= YOUR ASSIGNMENT =
Gather every line in the records below that contains the word "player".

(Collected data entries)
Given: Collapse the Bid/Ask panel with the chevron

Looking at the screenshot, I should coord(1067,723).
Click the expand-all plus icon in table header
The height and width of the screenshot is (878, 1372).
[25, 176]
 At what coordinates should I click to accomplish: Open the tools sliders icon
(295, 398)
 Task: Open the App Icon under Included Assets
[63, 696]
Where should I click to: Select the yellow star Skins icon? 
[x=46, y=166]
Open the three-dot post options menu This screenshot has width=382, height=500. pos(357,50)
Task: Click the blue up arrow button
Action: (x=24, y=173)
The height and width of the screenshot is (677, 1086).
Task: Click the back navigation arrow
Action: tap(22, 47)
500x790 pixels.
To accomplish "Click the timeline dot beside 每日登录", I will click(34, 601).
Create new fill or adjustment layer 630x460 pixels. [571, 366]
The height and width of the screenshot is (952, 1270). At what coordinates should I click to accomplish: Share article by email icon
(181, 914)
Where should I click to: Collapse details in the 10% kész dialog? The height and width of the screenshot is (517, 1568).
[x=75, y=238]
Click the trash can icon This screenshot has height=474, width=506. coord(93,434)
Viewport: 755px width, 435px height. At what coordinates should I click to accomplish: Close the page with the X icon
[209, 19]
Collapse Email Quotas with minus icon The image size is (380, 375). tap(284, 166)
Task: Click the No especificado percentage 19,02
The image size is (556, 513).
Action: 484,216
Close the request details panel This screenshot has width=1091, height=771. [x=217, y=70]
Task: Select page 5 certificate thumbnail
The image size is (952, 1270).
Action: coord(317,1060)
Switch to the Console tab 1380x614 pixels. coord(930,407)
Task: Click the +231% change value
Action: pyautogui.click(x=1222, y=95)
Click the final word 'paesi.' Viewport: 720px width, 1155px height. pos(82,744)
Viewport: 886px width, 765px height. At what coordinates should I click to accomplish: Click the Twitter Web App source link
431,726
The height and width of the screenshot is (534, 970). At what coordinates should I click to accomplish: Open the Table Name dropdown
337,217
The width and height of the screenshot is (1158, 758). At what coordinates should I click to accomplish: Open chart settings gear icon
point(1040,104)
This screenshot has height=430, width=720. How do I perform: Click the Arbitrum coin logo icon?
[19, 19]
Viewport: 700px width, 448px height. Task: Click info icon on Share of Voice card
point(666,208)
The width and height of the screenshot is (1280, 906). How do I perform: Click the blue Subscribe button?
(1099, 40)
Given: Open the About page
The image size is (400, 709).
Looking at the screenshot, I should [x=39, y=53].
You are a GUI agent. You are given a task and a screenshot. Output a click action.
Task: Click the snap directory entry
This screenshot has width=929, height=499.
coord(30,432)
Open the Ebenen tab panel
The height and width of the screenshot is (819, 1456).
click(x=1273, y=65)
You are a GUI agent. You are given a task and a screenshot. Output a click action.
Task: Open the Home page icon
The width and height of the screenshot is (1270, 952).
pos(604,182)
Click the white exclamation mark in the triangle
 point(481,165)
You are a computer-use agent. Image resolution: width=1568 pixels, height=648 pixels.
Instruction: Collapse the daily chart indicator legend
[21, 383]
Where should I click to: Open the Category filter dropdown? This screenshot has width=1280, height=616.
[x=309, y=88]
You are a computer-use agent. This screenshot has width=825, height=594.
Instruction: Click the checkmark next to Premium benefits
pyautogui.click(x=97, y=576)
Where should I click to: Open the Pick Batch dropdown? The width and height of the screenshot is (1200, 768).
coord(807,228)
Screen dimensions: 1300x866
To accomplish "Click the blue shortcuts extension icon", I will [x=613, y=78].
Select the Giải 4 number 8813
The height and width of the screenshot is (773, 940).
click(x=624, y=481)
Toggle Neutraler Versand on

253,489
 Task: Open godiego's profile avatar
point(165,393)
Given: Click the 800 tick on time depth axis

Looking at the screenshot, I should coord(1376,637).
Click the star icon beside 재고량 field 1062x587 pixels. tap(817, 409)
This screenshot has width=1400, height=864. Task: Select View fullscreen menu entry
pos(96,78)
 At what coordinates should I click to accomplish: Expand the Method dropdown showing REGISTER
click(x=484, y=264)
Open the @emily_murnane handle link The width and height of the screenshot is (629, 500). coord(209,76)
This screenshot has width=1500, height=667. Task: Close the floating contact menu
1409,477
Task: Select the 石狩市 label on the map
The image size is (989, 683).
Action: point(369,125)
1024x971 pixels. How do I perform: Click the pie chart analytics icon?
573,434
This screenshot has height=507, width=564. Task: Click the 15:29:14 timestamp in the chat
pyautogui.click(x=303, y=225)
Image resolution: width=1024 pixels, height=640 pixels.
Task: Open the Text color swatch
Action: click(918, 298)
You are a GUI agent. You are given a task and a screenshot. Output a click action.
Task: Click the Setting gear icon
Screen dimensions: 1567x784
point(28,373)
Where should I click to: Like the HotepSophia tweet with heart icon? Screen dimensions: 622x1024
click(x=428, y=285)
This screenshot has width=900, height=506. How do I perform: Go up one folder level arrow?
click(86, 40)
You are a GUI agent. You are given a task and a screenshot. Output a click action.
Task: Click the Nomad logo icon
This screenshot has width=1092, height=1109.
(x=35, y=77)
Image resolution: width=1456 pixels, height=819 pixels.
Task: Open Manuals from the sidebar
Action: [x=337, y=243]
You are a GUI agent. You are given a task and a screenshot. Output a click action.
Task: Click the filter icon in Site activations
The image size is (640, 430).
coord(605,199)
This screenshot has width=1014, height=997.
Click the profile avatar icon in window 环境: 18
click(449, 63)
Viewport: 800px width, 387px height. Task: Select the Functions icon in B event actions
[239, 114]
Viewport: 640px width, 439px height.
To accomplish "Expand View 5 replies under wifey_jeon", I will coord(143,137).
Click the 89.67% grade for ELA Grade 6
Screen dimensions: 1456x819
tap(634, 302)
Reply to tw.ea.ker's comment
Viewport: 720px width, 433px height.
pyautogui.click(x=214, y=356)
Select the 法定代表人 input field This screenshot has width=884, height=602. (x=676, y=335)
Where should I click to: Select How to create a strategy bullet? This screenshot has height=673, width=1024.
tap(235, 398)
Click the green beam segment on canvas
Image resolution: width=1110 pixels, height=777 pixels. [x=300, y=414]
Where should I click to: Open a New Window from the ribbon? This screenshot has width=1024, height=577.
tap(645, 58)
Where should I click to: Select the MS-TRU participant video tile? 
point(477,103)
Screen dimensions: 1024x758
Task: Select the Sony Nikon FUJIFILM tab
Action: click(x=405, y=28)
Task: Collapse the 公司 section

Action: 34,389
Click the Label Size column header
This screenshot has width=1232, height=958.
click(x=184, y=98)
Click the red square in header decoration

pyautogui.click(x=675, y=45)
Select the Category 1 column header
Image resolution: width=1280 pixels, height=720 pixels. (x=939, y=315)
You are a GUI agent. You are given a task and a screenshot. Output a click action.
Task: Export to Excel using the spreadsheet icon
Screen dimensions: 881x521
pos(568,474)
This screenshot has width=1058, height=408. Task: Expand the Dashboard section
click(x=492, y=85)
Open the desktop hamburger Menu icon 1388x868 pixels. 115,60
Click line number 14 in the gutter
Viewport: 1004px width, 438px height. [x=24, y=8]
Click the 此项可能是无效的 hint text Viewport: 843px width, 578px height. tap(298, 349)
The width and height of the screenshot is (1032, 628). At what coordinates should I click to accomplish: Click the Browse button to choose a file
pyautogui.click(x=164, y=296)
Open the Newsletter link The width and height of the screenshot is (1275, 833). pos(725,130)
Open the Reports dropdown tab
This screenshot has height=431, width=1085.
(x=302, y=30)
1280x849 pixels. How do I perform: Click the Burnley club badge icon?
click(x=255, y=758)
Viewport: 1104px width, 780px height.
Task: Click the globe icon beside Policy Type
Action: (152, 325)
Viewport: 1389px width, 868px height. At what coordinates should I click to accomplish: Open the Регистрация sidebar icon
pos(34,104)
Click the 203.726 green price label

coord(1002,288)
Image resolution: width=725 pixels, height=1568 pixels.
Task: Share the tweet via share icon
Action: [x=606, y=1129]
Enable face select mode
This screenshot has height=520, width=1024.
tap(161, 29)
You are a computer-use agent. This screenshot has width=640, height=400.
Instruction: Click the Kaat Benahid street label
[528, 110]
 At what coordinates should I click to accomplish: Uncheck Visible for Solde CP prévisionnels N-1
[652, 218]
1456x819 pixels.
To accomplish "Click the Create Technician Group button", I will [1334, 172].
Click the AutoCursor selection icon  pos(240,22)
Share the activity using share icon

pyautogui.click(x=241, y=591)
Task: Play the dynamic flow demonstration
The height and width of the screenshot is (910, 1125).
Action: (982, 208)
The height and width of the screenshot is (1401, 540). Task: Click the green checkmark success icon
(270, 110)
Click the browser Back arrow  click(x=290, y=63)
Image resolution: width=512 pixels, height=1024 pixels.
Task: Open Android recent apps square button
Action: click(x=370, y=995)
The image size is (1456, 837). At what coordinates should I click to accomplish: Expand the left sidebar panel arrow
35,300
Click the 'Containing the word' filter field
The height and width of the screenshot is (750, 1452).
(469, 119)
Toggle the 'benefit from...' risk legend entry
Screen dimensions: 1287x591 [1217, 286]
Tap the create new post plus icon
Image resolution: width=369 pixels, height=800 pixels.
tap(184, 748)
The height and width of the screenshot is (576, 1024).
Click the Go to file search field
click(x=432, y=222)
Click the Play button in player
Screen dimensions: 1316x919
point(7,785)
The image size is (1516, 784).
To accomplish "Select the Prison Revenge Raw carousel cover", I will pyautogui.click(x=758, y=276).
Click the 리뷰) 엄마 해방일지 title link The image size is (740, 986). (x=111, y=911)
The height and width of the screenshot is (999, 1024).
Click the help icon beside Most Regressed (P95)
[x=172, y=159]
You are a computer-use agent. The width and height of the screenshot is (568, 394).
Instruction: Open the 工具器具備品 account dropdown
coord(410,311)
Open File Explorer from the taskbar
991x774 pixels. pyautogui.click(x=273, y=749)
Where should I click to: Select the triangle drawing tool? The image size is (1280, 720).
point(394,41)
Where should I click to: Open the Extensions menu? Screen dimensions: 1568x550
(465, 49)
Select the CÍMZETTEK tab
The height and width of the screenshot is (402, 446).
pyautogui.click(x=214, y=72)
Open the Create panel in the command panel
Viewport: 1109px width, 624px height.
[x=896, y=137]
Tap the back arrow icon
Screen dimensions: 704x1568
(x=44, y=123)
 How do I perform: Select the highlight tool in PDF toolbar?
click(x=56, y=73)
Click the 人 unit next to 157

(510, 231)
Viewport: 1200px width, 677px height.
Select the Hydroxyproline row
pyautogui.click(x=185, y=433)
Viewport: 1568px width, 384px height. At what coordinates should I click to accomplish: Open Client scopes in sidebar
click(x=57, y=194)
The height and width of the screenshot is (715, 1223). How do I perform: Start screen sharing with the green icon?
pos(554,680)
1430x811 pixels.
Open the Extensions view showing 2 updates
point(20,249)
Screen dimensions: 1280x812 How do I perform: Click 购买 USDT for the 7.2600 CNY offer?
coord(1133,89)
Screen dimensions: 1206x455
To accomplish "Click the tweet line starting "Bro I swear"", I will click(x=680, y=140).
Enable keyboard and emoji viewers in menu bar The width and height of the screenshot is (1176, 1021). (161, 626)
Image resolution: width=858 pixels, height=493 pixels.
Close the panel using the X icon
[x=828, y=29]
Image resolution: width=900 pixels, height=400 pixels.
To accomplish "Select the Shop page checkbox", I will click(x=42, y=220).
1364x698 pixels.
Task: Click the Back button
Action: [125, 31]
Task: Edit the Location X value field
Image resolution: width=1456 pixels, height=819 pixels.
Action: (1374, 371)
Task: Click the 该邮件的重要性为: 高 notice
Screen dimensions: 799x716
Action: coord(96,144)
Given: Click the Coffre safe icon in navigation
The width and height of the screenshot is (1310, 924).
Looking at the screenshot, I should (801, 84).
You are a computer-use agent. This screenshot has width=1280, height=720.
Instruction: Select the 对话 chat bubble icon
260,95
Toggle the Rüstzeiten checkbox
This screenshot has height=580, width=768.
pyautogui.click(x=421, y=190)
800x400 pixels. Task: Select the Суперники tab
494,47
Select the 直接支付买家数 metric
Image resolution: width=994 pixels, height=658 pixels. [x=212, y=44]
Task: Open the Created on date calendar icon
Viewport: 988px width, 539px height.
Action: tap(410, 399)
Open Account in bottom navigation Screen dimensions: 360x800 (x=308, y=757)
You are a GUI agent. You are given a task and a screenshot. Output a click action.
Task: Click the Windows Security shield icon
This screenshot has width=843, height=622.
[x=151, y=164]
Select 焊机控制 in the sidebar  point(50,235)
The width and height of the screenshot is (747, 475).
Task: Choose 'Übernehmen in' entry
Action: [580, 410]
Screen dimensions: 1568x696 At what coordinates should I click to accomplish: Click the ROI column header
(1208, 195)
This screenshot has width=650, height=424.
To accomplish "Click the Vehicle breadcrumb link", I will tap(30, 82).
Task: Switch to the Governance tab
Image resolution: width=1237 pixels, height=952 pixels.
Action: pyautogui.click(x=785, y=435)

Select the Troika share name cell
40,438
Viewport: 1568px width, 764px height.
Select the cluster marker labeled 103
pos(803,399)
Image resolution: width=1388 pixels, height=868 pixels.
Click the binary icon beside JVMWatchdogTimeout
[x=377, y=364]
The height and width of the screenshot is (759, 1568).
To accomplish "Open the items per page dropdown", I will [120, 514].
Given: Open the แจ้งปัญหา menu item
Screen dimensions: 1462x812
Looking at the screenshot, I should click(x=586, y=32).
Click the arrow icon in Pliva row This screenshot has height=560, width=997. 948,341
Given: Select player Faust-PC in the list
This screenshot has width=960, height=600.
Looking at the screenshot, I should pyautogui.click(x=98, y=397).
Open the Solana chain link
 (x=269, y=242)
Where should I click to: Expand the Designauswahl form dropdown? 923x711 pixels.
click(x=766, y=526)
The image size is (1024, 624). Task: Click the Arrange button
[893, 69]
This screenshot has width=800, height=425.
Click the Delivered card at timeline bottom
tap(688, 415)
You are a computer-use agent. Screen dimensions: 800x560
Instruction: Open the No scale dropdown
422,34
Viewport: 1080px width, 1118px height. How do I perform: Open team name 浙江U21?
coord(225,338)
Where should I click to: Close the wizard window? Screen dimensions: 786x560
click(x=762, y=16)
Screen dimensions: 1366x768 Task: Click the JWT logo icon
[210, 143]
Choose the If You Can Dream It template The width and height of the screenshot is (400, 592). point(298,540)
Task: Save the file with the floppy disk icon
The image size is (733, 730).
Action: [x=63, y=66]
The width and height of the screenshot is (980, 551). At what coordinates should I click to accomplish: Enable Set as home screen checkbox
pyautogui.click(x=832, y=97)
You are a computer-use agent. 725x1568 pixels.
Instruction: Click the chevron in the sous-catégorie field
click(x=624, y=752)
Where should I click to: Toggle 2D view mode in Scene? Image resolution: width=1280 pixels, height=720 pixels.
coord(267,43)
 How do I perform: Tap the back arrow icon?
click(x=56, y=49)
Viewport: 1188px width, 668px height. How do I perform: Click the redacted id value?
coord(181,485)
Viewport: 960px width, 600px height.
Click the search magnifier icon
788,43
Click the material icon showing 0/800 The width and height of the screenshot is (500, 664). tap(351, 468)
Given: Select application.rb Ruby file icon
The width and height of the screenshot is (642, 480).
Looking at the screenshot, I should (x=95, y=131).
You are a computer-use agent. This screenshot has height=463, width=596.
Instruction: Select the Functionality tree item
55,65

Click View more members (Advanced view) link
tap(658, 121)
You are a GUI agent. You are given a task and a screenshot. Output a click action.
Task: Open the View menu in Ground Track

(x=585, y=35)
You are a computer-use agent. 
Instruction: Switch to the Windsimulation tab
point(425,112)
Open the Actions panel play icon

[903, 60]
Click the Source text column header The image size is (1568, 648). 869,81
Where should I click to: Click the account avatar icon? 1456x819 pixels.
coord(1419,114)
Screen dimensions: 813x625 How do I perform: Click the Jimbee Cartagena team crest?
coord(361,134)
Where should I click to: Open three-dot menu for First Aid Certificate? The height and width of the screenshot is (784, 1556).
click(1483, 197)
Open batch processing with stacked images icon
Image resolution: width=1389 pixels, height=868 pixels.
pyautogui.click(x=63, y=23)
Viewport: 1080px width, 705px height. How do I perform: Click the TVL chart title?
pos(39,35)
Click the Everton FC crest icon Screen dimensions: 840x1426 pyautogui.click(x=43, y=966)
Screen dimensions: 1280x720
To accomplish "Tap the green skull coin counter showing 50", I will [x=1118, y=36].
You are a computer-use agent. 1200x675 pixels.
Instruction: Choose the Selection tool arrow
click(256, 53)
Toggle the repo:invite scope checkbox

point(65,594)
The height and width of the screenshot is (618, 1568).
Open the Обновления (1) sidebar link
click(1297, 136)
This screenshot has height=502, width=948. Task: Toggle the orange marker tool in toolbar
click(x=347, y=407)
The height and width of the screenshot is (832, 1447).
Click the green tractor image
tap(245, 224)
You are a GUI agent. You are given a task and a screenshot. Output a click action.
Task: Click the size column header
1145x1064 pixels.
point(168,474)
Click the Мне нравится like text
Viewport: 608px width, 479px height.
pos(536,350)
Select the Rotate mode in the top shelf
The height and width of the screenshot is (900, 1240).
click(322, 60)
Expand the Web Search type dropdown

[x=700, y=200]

= SOLUTION =
Click the Play button in player
Given: Select player Faust-PC in the list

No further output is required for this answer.